> _目的_: 回転伝達装置についての本文を、最後の文の次から書き継ぐこと。

> _本文_:
-*-*-

説明

回転伝達装置

【課題】トルク伝達の信頼性の高いコストの安い回転伝達装置を提供することである。
【解決手段】インナ部材20の外径面に軸方向に移動可能な筒状のスライド部材32を嵌合して回り止めし、そのスライド部材32の外径面とアウタ部材10の内径面それぞれに噛合い爪34、35を設ける。アウタ部材10に外周部が支持されたダイヤフラム37の内周部をスライド部材32に連結して、スライド部材32の軸方向一端側に密閉された第1プレッシャチャンバ44と他端側に密閉された第2プレッシャチャンバ45を形成し、ハウジング1に形成された第1ポート47から第1プレッシャチャンバ44内に圧縮エアを供給または第1ポートを大気開放し、第2プレッシャチャンバ45を負圧状態にし、スライド部材32を第2プレッシャチャンバ45側に移動させて、噛合い爪34、35を係合させ、アウタ部材10の回転をインナ部材20に伝達する。

【発明の詳細な説明】
【技術分野】
【0001】
この発明は、動力の伝達経路上において、動力の伝達と遮断の切換えに用いられる回転伝達装置に関する。
【背景技術】
【0002】
FRベースの4輪駆動車において、補助駆動輪としての前輪に駆動力の伝達と遮断とを行う回転伝達装置として、特許文献1に記載されたものが従来から知られている。
【0003】
上記特許文献1に記載された回転伝達装置においては、アウタリングとインナリングとの間に2方向ローラクラッチを設け、その2方向ローラクラッチの軸方向一側に電磁クラッチを設け、その電磁クラッチにより2方向ローラクラッチの係合および係合解除を制御し、上記2方向ローラクラッチの係合によりアウタリングとインナリングを結合して、アウタリングとインナリングの相互間で回転トルクの伝達を行うようにしている。
【0004】
ここで、2方向ローラクラッチは、アウタリングの内周に円筒面を形成し、インナリングの外周には上記円筒面との間で周方向の両端が狭小のくさび形空間を形成するカム面を設け、そのカム面と円筒面との間にローラを組込み、そのローラを保持する保持器とインナリングの相対回転によりローラを円筒面およびカム面に係合させるようにしている。また、インナリングと保持器との間にスイッチばねを組込み、そのスイッチばねにより、ローラが円筒面およびカム面に対して係合解除される中立位置に保持器を弾性保持している。
【0005】
一方、電磁クラッチは、保持器に回り止めされ、かつ、軸方向に移動自在に支持されたアーマチュアと、アウタリングの開口端部に接続されたロータガイド内に組込まれてアーマチュアと軸方向で対向するロータと、そのロータと軸方向で対向する電磁石と、上記アーマチュアをロータから離反する方向に付勢する離反ばねとからなり、上記電磁石に対する通電により、ロータにアーマチュアを吸着し、そのアーマチュアを介してアウタリングに連結された保持器とインナリングの相対回転によりローラを円筒面およびカム面に係合させるようにしている。

-*-*-

画面上の対象の位置特定に関するデータ
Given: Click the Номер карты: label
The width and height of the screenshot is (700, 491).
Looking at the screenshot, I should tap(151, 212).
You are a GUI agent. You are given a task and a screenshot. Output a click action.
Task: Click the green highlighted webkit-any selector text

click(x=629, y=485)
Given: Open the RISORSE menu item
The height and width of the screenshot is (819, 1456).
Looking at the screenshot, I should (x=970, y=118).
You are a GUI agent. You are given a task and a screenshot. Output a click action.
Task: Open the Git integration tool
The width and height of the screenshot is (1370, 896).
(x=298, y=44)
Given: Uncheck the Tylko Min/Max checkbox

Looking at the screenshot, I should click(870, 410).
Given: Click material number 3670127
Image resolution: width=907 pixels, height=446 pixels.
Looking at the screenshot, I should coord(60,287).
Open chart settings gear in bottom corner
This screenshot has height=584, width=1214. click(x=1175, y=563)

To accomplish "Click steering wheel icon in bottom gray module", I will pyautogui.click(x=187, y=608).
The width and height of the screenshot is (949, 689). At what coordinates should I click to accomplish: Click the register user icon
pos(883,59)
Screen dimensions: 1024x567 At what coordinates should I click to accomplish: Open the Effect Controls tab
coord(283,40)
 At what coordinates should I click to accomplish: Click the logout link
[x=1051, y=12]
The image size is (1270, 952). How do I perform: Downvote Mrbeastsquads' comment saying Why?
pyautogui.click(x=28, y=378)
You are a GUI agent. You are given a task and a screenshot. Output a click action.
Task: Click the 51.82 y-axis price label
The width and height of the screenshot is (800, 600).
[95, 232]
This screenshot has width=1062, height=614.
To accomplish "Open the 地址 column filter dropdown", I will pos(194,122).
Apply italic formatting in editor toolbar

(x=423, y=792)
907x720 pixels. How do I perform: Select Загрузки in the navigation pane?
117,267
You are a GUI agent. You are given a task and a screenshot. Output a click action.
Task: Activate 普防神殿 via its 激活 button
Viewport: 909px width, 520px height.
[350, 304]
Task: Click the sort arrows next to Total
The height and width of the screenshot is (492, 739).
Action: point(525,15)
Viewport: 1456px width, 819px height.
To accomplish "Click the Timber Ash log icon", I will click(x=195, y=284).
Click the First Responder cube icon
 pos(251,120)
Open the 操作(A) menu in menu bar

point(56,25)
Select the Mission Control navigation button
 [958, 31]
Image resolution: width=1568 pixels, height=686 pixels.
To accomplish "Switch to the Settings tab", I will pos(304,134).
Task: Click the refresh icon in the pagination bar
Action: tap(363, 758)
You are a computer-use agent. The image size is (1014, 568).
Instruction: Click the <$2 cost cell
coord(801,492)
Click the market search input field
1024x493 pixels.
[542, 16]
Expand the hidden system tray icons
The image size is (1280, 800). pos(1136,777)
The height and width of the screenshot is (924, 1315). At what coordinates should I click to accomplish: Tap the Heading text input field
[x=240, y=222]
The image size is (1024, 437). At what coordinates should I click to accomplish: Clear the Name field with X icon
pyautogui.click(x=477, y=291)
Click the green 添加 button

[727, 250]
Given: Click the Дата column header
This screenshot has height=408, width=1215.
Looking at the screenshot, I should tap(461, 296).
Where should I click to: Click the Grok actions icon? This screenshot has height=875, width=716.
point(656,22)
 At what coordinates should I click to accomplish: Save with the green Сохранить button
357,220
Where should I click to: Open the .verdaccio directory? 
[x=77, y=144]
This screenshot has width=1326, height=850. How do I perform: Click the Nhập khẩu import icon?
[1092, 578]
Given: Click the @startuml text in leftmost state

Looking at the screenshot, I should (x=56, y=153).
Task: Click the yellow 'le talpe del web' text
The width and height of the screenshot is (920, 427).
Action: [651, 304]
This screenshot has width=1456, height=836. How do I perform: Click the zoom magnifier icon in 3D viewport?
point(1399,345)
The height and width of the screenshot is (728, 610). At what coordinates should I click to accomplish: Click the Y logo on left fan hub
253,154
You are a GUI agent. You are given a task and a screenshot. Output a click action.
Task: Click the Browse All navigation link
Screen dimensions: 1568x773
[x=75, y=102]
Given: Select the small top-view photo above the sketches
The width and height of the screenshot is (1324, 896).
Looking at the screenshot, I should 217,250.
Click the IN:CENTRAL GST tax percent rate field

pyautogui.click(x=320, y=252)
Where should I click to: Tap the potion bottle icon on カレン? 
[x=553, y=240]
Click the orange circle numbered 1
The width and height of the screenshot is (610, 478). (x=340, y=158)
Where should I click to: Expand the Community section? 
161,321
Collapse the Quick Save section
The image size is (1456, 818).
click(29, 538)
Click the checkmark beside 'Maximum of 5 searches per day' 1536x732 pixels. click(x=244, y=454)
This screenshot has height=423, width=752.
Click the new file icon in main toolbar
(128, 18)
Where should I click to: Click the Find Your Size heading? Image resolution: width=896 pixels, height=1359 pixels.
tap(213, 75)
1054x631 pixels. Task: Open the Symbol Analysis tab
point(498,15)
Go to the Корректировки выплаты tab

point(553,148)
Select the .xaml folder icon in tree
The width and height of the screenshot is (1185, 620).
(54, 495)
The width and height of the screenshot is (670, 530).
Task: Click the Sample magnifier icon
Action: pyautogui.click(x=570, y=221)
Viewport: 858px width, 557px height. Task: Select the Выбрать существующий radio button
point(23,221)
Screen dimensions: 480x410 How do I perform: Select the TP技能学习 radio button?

-*-*-

> _回答_:
【先行技術文献】
【特許文献】
【0006】
【特許文献1】特開2003−118418号公報
【発明の概要】
【発明が解決しようとする課題】
【0007】
ところで、従来の回転伝達装置においては、上記のように、2方向ローラクラッチの係合および係合解除を電磁クラッチにより制御する構成であり、その電磁クラッチは、部品点数が多く、しかも、電磁クラッチへの通電制御に制御回路を必要とするため、コストが高いという問題がある。
【0008】
また、電磁クラッチによって制御される2方向ローラクラッチはローラの楔係合によりアウタリングとインナリングを結合する構成であるため、過大な負荷が作用した場合に、ローラに滑りが生じ、トルク伝達の信頼性に乏しいという問題もある。
【0009】
この発明の課題は、トルク伝達の信頼性の高いコストの安い回転伝達装置を提供することである。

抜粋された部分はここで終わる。